Government voices concern over World Bank report
Kathmandu, November 17
The government has expressed concern over the ‘Doing Business’ report prepared by the World Bank, which was unveiled on October 31.
At a programme organised on the occasion of the seventh National Tax Day in the Capital, Finance Minister Yubaraj Khatiwada, said that the report had painted a harsh picture of the trade and investment environment in Nepal. “We have spoken about our concerns regarding the report with the World Bank and it has assured us that the report will be revised.”
Nepal stood in the 105th position in the ‘Doing Business’ ranking last year but this year the country has dropped to the 110th position, hinting at a weakening state of trade and investment climate in the country as it has failed to simplify tax payment process.
“We have reservations on the report as our rank has been downgraded citing a minor issue related to tax.
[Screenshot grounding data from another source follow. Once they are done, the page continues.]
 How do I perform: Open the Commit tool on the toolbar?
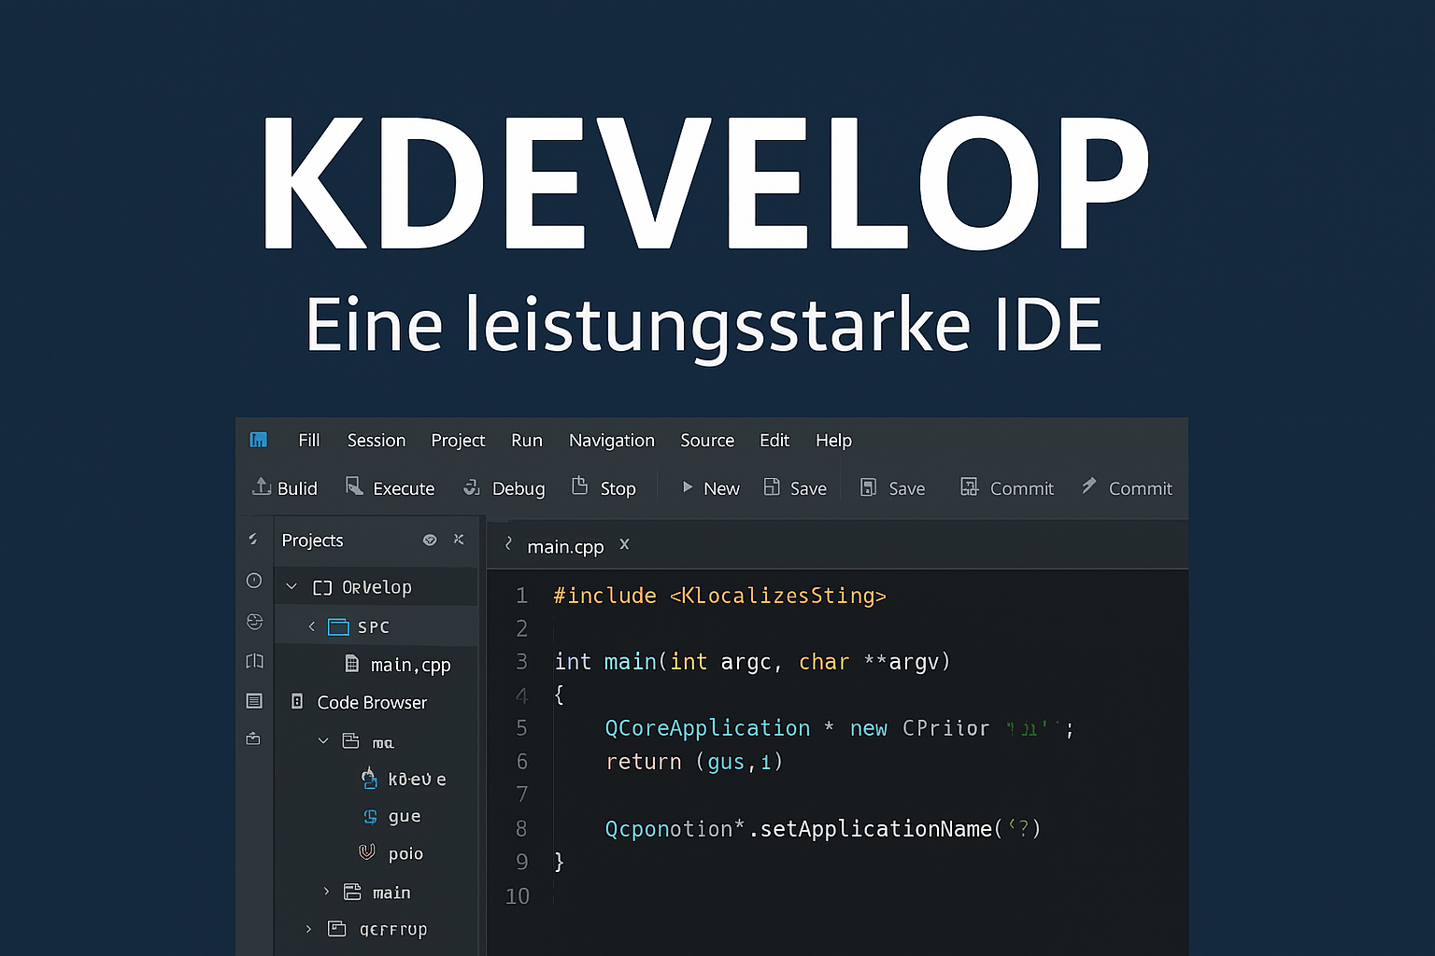point(971,486)
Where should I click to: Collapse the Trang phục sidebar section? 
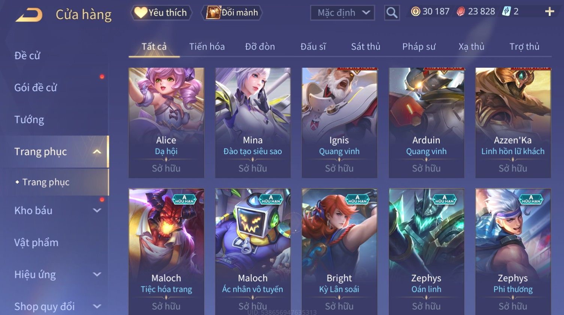[97, 152]
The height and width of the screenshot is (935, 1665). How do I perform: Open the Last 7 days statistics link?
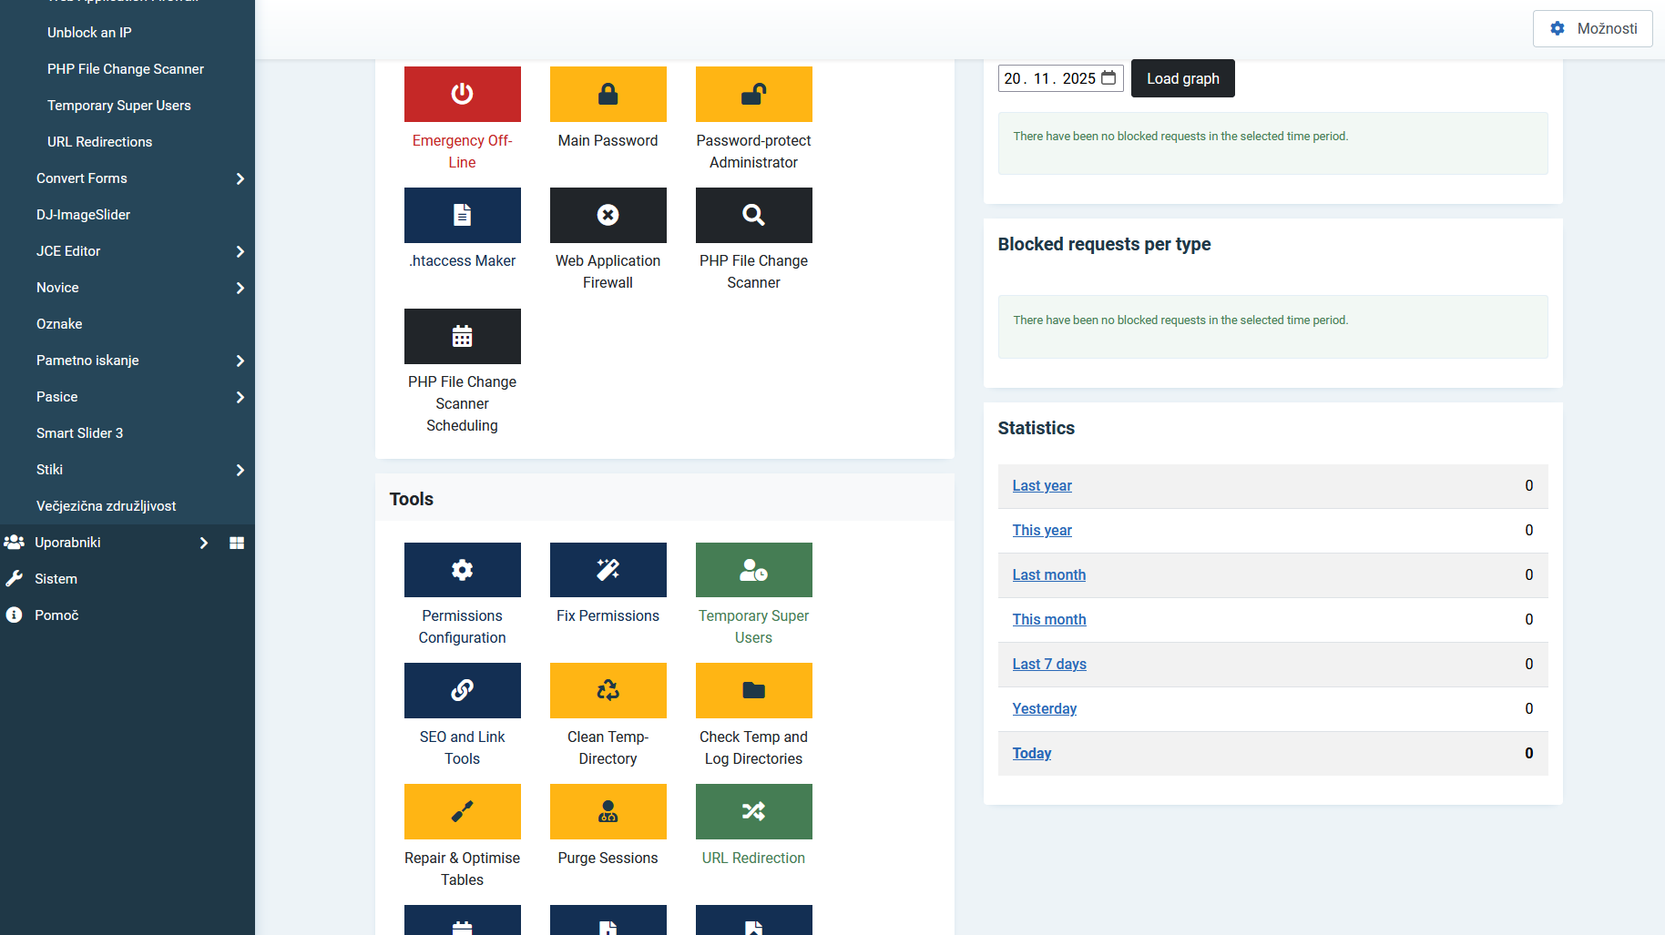pos(1049,664)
We have urged the concerned stakeholder to revise the report,” Minister Khatiwada stated.
The finance minister further mentioned that the World Bank has said it will send a special team to revise the report, adding that the government will make efforts to better the score.
The World Bank report has incorporated 190 countries around the globe in the list.
Nepal made paying taxes more difficult through a 2017 Labour Act that introduced employer-paid labour gratuity, medical insurance and accident insurance in a way that places a larger administrative burden on companies that are already facing considerable bureaucracy, says the World Bank’s Doing Business 2019 report. This has made the process of complying with tax obligations more cumbersome, adds the report titled, ‘Training for Reform’.
The labour gratuity is a ‘particular burden’ as employers must file and pay it manually every month whereas the medical and accident insurance is paid annually, according to the report. Nepal-based companies had to make around 39 payments and spend 353 hours to comply with fiscal obligations in 2017. This compares unfavourably with the global average of 24 payments and 237 hours, the report reads.
Nepal ranks 158th out of 190 countries in paying taxes sub-index of the Ease of Doing Business Index. Nepal’s performance in this area was the worst among 10 indicators that World Bank evaluates to rank the countries.
According to the report, Nepal also ranks low in other sub-indices of the Ease of Doing Business Index, with ranking in enforcing contracts standing at 154, dealing with construction permits standing at 148, and getting electricity standing at 137.
Nepal’s performance contrasts with the rest of South Asia where a total of 19 business reforms were made in the past year. The number of reforms made by South Asian countries last year was the second highest ever, says the report. The performance of South Asian nations was the best in 2016 when it made 21 reforms.